# Work to be completed
Each line of the data below that carries the word "quick" needs to be copied.

# Stored data entries
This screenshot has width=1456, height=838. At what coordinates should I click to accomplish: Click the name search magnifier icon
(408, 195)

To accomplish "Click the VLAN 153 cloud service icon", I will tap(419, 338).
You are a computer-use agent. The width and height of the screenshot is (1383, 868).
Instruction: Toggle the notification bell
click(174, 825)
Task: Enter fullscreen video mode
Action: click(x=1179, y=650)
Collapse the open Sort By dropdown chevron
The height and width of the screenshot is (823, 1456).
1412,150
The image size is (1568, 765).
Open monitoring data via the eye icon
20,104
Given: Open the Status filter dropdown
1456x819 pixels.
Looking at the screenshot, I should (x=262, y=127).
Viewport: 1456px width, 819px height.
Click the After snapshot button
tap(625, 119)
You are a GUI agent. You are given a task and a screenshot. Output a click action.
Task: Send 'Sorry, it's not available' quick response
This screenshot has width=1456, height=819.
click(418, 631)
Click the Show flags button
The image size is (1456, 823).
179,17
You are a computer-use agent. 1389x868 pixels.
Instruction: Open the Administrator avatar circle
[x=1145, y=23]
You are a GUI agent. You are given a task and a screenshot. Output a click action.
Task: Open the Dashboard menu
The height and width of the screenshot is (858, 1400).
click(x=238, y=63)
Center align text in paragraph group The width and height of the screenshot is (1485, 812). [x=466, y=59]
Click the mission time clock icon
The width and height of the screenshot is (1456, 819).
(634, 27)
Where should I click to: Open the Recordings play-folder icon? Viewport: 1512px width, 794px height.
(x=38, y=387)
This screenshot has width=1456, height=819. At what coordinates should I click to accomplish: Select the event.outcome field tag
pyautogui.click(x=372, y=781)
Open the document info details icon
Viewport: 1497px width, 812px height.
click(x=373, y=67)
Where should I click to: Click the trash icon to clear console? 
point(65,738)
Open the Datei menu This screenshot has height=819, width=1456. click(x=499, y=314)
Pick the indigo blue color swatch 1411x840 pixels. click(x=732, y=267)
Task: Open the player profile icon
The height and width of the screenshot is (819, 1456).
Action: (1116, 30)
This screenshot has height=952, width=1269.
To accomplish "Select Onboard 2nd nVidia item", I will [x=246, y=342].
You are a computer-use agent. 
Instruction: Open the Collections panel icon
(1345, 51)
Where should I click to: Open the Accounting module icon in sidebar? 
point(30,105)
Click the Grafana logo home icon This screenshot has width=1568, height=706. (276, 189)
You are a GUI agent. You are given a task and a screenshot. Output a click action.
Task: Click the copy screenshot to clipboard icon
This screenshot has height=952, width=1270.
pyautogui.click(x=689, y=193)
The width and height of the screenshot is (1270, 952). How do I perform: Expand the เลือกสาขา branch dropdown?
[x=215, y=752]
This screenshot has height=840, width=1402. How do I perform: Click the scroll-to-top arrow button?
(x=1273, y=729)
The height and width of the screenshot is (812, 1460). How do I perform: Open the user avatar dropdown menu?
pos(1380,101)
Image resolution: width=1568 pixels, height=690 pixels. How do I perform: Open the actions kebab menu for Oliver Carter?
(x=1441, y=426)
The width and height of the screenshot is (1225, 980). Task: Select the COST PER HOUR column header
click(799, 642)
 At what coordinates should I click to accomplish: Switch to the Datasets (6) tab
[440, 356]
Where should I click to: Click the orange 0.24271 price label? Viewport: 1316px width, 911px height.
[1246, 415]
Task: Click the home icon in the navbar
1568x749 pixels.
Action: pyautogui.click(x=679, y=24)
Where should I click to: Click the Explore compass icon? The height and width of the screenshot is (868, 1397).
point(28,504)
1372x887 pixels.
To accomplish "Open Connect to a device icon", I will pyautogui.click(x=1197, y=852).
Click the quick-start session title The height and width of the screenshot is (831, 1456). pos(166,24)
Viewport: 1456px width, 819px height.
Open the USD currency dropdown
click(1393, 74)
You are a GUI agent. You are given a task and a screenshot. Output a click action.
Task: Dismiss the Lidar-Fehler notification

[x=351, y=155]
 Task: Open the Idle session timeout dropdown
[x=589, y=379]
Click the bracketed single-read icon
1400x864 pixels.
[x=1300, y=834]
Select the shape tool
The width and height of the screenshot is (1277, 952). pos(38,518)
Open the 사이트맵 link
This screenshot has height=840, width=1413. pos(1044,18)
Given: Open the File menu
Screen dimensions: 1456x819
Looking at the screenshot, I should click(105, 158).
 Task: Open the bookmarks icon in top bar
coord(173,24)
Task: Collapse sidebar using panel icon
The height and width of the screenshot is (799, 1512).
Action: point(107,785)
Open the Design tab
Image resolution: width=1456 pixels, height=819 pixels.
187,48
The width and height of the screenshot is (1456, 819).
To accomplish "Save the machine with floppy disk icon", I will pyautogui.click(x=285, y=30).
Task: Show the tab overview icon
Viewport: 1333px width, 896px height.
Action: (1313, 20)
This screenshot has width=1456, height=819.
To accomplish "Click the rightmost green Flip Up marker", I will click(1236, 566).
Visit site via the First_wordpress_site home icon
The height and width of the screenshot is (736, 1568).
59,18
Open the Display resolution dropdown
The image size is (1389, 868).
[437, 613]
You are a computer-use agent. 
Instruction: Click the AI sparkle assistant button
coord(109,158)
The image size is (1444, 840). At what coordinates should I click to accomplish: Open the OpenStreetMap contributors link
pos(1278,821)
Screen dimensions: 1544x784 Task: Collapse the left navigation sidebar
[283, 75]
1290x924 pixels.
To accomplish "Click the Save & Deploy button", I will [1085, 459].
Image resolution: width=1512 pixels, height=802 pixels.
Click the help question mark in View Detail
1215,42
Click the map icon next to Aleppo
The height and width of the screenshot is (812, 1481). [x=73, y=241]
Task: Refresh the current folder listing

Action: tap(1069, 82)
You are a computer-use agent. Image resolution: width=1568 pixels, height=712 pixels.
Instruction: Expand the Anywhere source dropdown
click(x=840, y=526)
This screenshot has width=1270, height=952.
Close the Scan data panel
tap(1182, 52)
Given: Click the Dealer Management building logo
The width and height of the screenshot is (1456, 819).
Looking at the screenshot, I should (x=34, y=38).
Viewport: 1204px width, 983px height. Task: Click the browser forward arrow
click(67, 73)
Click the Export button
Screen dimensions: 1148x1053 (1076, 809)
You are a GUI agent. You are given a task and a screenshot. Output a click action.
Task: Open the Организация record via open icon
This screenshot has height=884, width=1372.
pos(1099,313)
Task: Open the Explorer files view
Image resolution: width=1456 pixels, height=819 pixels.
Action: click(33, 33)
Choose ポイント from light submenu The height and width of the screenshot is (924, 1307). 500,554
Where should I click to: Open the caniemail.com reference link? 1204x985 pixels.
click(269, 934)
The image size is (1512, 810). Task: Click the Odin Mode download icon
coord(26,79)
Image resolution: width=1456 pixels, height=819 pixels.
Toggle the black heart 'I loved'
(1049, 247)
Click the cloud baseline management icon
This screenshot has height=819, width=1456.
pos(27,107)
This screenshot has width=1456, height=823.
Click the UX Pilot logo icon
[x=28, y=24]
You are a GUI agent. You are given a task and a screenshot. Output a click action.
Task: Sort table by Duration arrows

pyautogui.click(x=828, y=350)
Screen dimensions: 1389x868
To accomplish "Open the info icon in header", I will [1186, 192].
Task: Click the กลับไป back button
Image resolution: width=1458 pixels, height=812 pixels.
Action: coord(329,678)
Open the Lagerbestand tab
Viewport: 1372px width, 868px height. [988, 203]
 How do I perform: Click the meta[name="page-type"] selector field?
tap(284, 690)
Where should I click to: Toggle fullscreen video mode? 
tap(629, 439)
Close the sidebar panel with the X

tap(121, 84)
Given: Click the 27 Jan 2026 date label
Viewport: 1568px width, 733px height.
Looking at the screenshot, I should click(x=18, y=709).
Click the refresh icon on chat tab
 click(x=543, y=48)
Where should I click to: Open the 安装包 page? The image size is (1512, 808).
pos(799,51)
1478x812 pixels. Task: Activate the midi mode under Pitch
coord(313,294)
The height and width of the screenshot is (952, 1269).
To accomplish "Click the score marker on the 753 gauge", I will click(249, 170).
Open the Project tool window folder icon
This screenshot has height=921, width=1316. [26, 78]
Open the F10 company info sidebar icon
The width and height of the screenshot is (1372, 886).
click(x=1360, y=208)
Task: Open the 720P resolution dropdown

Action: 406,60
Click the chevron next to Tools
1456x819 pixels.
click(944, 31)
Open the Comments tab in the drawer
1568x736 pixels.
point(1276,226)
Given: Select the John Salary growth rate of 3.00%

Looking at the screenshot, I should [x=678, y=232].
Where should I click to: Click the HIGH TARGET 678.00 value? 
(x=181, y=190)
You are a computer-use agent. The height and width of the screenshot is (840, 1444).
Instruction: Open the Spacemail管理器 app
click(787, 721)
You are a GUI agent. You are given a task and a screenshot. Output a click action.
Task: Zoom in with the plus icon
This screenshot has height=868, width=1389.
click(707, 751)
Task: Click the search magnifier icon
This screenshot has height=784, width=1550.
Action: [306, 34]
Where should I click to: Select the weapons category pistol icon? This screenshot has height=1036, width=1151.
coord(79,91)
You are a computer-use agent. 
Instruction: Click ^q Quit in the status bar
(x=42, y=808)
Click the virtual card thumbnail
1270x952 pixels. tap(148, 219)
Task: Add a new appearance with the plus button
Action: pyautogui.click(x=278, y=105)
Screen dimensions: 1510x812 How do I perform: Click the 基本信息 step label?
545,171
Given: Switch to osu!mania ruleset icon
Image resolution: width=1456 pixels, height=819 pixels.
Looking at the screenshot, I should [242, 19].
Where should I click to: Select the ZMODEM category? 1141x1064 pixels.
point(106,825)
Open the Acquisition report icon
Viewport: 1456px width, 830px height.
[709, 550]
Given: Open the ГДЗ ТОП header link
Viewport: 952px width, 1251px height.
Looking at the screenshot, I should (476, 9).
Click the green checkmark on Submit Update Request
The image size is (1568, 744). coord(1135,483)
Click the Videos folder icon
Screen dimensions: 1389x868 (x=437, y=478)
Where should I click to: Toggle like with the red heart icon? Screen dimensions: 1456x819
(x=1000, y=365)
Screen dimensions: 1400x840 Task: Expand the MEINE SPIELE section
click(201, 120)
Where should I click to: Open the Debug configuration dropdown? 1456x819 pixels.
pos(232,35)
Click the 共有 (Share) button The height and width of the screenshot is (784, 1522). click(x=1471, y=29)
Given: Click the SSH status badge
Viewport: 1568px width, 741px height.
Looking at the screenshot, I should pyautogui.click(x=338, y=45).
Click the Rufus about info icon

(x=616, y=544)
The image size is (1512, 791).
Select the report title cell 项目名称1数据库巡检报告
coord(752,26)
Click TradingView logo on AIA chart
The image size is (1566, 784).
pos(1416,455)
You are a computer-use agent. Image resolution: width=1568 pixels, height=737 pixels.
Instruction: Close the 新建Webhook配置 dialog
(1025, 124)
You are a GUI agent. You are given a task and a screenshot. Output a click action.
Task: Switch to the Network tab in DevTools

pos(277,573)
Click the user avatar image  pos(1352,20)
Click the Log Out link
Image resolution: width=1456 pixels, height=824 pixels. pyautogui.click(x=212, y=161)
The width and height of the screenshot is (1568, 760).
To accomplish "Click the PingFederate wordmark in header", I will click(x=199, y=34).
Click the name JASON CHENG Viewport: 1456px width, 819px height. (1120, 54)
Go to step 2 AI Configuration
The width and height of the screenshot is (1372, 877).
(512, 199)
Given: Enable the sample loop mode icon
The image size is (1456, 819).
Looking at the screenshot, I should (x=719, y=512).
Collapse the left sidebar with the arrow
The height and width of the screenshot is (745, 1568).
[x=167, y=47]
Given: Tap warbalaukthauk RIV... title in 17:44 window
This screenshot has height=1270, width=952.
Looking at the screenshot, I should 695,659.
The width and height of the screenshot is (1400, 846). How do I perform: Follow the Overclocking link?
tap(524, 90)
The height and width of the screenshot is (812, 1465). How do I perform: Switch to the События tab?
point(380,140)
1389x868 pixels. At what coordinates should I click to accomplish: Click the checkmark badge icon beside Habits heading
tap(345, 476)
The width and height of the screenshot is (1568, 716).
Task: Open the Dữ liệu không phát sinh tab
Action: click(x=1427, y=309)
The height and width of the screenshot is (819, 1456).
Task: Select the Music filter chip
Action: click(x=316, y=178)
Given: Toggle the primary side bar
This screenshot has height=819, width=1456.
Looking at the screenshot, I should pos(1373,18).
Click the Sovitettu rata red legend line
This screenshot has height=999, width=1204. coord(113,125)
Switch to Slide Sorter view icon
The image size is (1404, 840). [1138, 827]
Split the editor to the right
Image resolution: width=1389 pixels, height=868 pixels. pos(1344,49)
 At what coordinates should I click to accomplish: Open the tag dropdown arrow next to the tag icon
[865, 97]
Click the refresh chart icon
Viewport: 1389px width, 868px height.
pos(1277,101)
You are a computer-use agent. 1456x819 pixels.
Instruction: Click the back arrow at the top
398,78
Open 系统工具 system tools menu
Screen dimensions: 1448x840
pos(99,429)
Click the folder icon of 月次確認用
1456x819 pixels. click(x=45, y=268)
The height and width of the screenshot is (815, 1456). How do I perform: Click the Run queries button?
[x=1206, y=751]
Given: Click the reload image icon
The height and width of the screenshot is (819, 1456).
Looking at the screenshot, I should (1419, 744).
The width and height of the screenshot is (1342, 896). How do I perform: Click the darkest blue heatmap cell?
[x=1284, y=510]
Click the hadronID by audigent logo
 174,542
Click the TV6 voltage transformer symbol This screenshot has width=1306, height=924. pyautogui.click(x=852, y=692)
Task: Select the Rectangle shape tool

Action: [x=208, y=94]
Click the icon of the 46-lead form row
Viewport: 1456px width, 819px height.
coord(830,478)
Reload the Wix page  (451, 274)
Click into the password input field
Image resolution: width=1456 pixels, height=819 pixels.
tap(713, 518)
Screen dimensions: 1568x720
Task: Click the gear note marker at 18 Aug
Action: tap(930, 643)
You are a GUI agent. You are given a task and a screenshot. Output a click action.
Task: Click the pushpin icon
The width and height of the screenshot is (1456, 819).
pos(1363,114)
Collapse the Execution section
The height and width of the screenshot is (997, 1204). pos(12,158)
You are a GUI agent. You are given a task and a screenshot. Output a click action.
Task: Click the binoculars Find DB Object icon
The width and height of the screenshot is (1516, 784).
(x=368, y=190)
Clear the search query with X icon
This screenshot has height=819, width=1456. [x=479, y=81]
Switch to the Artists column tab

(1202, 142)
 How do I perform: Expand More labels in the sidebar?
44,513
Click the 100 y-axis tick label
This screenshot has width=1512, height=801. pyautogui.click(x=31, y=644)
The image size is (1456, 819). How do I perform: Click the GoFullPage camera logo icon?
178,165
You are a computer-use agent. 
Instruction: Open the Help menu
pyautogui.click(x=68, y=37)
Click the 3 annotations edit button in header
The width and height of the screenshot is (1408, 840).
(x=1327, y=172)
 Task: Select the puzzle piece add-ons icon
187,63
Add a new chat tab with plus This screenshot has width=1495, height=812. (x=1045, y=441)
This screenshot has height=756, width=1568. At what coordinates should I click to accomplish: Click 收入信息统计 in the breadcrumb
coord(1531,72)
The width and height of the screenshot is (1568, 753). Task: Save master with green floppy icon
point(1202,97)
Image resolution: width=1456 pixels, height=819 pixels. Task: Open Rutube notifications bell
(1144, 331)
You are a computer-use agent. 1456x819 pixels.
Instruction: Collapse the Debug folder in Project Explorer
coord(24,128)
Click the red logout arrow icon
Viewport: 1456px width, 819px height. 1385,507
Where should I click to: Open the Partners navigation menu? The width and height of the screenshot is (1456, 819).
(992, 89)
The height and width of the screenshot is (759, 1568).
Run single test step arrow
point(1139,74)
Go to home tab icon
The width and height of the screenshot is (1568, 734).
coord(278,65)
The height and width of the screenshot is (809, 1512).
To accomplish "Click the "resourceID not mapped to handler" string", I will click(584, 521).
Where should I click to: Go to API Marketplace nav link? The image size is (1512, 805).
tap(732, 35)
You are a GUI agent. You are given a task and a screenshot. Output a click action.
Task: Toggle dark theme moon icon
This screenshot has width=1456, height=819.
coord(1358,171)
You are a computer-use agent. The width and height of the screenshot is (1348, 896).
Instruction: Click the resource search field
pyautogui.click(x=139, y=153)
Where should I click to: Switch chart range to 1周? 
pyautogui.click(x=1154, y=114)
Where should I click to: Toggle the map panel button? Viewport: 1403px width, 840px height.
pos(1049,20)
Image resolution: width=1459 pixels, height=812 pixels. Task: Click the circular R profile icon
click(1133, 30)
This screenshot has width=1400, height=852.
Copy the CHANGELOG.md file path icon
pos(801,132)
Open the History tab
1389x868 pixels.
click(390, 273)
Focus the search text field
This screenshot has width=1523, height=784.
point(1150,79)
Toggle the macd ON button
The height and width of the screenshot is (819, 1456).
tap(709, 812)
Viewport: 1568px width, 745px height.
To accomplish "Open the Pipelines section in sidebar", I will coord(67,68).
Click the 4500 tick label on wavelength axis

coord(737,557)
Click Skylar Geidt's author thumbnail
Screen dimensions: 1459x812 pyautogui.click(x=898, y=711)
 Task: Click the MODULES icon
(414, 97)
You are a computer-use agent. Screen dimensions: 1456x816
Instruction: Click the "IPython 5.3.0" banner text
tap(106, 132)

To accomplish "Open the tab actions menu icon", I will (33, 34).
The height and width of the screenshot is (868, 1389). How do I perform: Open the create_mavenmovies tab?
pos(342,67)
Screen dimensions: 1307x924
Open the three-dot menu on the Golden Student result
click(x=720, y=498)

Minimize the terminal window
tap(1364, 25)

# Exercise solution
Task: Send 'Sorry, it's not available' quick response
Click the quick-start session title The height and width of the screenshot is (831, 1456). pos(166,24)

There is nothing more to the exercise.